What to work on:
• 1. Translate this sentence from the passage on the Birmingham Liberal Association into French: "This branch was soon directly associated with the Birmingham Liberal Association."
• 2. List every economic circumstance that the passage on the Birmingham Liberal Association names as favoring agitation.

Text block:
[Start]

The Birmingham Liberal Association began modestly enough in February 1865. Indeed, the adjective 'Liberal' was chosen because it was felt that it might attract many people who were frightened of the noun 'Reform'. (fn. 118) The Association was pledged to secure Liberal candidates for Birmingham itself and for Warwickshire and to pursue 'Liberal principles'. In the same month as its formation the Reform League was founded in London, and a Birmingham branch of this new radical body was established, with trade-union support, in November 1865. (fn. 119) This branch was soon directly associated with the Birmingham Liberal Association. Financial help was provided, (fn. 120) and James Baldwin, one of the founders of the Association, was chosen as first president of the Midlands 'department' of the League. A large-scale political campaign followed, once again in economic circumstances which favoured agitation - a rise in the bank rate, an increase in unemployment, and a threat to trade-union activity. (fn. 121) In the year following August 1866, the Reform League held six hundred public meetings in its Midlands 'department' and enrolled twenty thousand members. (fn. 122) Its first Birmingham meeting was on 4 July 1866 when members of the local trades unions assembled in the Bull Ring and marched to an open-air rally behind the town hall; (fn. 123) its two biggest demonstrations were at Brook Fields in August 1866 and April 1867. (fn. 124)

[End]

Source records

[Start]

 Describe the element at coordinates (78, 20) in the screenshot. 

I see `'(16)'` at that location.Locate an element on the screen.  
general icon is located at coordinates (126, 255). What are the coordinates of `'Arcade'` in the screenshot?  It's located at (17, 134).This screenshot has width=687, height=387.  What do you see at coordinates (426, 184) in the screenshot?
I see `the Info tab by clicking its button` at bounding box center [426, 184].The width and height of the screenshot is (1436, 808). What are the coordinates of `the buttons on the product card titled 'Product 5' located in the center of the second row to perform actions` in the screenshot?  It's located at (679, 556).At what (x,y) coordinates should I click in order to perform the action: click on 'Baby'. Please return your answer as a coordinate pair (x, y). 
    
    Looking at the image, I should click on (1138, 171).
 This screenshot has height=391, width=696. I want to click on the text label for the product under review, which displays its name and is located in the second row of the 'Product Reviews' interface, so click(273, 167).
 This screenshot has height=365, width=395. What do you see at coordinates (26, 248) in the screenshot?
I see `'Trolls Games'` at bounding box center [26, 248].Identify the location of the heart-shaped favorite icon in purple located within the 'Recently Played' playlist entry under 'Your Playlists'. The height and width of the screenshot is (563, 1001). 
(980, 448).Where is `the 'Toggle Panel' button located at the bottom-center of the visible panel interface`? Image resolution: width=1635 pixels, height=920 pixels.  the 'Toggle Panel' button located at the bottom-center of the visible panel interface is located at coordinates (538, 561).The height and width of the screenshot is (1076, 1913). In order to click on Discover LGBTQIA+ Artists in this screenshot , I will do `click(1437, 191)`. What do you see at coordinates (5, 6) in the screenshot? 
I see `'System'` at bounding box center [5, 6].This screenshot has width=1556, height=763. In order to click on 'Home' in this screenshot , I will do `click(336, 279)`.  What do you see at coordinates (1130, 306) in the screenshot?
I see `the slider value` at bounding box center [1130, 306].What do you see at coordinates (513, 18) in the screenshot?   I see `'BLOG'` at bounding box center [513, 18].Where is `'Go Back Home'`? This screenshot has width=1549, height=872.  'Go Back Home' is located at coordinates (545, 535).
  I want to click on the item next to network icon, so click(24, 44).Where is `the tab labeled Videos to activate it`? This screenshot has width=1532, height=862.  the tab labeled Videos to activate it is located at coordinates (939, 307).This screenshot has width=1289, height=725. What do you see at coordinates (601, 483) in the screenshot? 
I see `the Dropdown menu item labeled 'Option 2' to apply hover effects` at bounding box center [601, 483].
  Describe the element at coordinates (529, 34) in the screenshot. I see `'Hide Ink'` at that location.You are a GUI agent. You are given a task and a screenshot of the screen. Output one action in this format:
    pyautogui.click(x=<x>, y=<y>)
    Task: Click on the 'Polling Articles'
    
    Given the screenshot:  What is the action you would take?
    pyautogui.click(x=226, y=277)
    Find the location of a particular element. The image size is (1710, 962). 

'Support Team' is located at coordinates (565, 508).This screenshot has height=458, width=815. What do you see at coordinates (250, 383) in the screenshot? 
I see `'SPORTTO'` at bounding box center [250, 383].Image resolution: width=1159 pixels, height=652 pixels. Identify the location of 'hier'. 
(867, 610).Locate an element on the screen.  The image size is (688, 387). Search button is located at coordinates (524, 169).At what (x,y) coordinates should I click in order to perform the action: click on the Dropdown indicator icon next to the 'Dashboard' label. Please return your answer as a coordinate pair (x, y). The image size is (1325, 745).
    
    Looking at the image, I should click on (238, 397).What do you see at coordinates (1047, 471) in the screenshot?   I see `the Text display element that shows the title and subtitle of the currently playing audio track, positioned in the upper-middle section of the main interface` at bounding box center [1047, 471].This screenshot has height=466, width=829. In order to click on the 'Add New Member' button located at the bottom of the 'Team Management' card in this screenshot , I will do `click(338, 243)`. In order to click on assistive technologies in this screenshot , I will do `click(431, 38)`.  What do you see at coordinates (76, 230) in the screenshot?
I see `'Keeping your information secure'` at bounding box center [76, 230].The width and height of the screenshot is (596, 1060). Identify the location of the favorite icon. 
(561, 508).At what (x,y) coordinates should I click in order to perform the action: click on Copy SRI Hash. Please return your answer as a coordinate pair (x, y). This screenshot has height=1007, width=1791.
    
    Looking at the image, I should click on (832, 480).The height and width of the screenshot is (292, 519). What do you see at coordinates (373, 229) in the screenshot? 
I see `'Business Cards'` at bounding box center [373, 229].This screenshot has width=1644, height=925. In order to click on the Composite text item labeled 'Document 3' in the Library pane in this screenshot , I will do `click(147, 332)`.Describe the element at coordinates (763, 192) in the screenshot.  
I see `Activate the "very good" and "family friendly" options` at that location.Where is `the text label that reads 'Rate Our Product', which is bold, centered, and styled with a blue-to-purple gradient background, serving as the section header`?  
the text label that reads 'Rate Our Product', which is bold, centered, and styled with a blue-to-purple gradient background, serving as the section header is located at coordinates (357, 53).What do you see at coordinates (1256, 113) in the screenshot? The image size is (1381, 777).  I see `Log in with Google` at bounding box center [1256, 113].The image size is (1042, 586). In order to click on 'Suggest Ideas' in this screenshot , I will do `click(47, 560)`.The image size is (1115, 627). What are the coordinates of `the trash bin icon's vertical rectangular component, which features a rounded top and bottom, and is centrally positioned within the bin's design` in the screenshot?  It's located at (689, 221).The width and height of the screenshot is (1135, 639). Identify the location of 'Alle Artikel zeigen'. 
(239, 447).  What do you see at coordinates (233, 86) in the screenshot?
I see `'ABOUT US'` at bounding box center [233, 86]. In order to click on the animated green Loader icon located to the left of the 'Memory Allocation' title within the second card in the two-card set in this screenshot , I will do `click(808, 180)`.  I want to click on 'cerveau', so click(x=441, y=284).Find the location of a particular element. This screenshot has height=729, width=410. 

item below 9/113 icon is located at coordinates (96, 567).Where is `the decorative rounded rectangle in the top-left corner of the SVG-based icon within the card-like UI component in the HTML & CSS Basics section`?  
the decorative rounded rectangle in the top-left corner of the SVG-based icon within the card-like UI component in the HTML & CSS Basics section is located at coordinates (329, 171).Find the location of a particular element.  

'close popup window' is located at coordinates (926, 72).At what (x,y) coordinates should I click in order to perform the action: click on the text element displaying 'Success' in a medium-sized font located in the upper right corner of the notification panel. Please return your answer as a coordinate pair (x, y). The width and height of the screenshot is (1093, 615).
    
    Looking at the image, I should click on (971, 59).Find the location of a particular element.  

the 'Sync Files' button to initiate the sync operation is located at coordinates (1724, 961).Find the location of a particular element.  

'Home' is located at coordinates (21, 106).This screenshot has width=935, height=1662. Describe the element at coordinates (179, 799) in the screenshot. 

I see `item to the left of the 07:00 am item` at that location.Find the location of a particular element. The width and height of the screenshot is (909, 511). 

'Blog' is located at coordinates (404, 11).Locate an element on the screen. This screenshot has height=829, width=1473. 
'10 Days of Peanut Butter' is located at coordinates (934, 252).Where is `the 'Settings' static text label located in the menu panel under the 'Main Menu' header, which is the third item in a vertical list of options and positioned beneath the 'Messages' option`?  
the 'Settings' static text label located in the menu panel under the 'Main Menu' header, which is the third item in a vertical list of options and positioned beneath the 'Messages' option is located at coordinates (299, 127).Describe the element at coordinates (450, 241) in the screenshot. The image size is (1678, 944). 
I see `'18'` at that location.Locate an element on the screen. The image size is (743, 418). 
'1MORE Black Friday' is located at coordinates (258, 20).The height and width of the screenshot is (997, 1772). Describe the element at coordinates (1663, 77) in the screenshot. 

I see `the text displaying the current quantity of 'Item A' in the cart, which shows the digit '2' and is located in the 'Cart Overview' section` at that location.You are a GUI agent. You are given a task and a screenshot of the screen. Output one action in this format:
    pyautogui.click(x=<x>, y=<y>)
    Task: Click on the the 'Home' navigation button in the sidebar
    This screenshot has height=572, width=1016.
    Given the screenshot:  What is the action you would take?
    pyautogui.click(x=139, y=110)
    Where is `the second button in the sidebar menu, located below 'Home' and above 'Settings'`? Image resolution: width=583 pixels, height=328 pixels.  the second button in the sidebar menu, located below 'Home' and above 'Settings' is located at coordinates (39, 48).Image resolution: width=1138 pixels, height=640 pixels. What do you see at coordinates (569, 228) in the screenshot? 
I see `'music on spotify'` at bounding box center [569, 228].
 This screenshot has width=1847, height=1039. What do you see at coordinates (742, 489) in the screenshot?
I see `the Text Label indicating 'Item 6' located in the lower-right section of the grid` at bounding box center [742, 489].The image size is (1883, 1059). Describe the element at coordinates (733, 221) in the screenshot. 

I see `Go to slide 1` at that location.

[End]

Full answers:
• 1. Cette section fut bientôt directement associée à la Birmingham Liberal Association.

• 2.
- a rise in the bank rate
- an increase in unemployment
- a threat to trade-union activity